"""
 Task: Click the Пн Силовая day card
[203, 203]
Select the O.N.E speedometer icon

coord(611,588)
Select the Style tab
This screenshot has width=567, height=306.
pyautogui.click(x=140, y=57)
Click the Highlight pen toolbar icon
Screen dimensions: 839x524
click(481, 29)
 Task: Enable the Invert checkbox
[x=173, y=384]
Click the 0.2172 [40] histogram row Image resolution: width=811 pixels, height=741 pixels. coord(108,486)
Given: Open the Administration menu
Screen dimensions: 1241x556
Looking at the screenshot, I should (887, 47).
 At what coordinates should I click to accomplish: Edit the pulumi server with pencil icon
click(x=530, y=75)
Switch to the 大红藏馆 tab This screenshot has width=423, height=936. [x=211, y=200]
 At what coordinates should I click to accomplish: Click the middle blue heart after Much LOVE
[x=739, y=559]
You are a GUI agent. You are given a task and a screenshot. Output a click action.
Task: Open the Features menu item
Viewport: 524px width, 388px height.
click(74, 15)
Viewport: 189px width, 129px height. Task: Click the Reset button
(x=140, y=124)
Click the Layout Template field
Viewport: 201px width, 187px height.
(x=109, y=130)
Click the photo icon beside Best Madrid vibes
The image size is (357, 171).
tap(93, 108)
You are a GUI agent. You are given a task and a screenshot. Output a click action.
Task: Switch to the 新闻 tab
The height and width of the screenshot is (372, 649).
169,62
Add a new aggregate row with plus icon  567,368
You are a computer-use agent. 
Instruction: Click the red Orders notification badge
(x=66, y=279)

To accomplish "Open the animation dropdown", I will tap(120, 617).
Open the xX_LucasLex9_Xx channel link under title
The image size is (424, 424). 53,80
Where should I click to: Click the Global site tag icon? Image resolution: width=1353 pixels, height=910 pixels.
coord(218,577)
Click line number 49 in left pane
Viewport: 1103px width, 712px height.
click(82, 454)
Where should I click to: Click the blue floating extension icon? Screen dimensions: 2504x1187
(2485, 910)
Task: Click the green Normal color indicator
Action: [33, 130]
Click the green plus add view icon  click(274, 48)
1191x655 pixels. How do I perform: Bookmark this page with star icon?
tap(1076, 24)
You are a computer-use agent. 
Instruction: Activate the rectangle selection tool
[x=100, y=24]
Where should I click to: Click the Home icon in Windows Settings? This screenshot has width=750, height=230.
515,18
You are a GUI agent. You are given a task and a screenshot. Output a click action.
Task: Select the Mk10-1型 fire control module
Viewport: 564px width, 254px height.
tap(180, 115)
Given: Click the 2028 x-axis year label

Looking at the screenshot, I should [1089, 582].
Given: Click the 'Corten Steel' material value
"""
» **GIVEN INSTRUCTION**
Recast the material above as a two-column Markdown table headed Row and Line. Number each non-blank line in order, and leave out the blank ones.

» **OUTPUT OF THE EXERCISE**
| Row | Line |
|---|---|
| 1 |  Task: Click the Пн Силовая day card |
| 2 | [203, 203] |
| 3 | Select the O.N.E speedometer icon |
| 4 | coord(611,588) |
| 5 | Select the Style tab |
| 6 | This screenshot has width=567, height=306. |
| 7 | pyautogui.click(x=140, y=57) |
| 8 | Click the Highlight pen toolbar icon |
| 9 | Screen dimensions: 839x524 |
| 10 | click(481, 29) |
| 11 |  Task: Enable the Invert checkbox |
| 12 | [x=173, y=384] |
| 13 | Click the 0.2172 [40] histogram row Image resolution: width=811 pixels, height=741 pixels. coord(108,486) |
| 14 | Given: Open the Administration menu |
| 15 | Screen dimensions: 1241x556 |
| 16 | Looking at the screenshot, I should (887, 47). |
| 17 |  At what coordinates should I click to accomplish: Edit the pulumi server with pencil icon |
| 18 | click(x=530, y=75) |
| 19 | Switch to the 大红藏馆 tab This screenshot has width=423, height=936. [x=211, y=200] |
| 20 |  At what coordinates should I click to accomplish: Click the middle blue heart after Much LOVE |
| 21 | [x=739, y=559] |
| 22 | You are a GUI agent. You are given a task and a screenshot. Output a click action. |
| 23 | Task: Open the Features menu item |
| 24 | Viewport: 524px width, 388px height. |
| 25 | click(74, 15) |
| 26 | Viewport: 189px width, 129px height. Task: Click the Reset button |
| 27 | (x=140, y=124) |
| 28 | Click the Layout Template field |
| 29 | Viewport: 201px width, 187px height. |
| 30 | (x=109, y=130) |
| 31 | Click the photo icon beside Best Madrid vibes |
| 32 | The image size is (357, 171). |
| 33 | tap(93, 108) |
| 34 | You are a GUI agent. You are given a task and a screenshot. Output a click action. |
| 35 | Task: Switch to the 新闻 tab |
| 36 | The height and width of the screenshot is (372, 649). |
| 37 | 169,62 |
| 38 | Add a new aggregate row with plus icon  567,368 |
| 39 | You are a computer-use agent.  |
| 40 | Instruction: Click the red Orders notification badge |
| 41 | (x=66, y=279) |
| 42 | To accomplish "Open the animation dropdown", I will tap(120, 617). |
| 43 | Open the xX_LucasLex9_Xx channel link under title |
| 44 | The image size is (424, 424). 53,80 |
| 45 | Where should I click to: Click the Global site tag icon? Image resolution: width=1353 pixels, height=910 pixels. |
| 46 | coord(218,577) |
| 47 | Click line number 49 in left pane |
| 48 | Viewport: 1103px width, 712px height. |
| 49 | click(82, 454) |
| 50 | Where should I click to: Click the blue floating extension icon? Screen dimensions: 2504x1187 |
| 51 | (2485, 910) |
| 52 | Task: Click the green Normal color indicator |
| 53 | Action: [33, 130] |
| 54 | Click the green plus add view icon  click(274, 48) |
| 55 | 1191x655 pixels. How do I perform: Bookmark this page with star icon? |
| 56 | tap(1076, 24) |
| 57 | You are a computer-use agent.  |
| 58 | Instruction: Activate the rectangle selection tool |
| 59 | [x=100, y=24] |
| 60 | Where should I click to: Click the Home icon in Windows Settings? This screenshot has width=750, height=230. |
| 61 | 515,18 |
| 62 | You are a GUI agent. You are given a task and a screenshot. Output a click action. |
| 63 | Task: Select the Mk10-1型 fire control module |
| 64 | Viewport: 564px width, 254px height. |
| 65 | tap(180, 115) |
| 66 | Given: Click the 2028 x-axis year label |
| 67 | Looking at the screenshot, I should [1089, 582]. |
| 68 | Given: Click the 'Corten Steel' material value |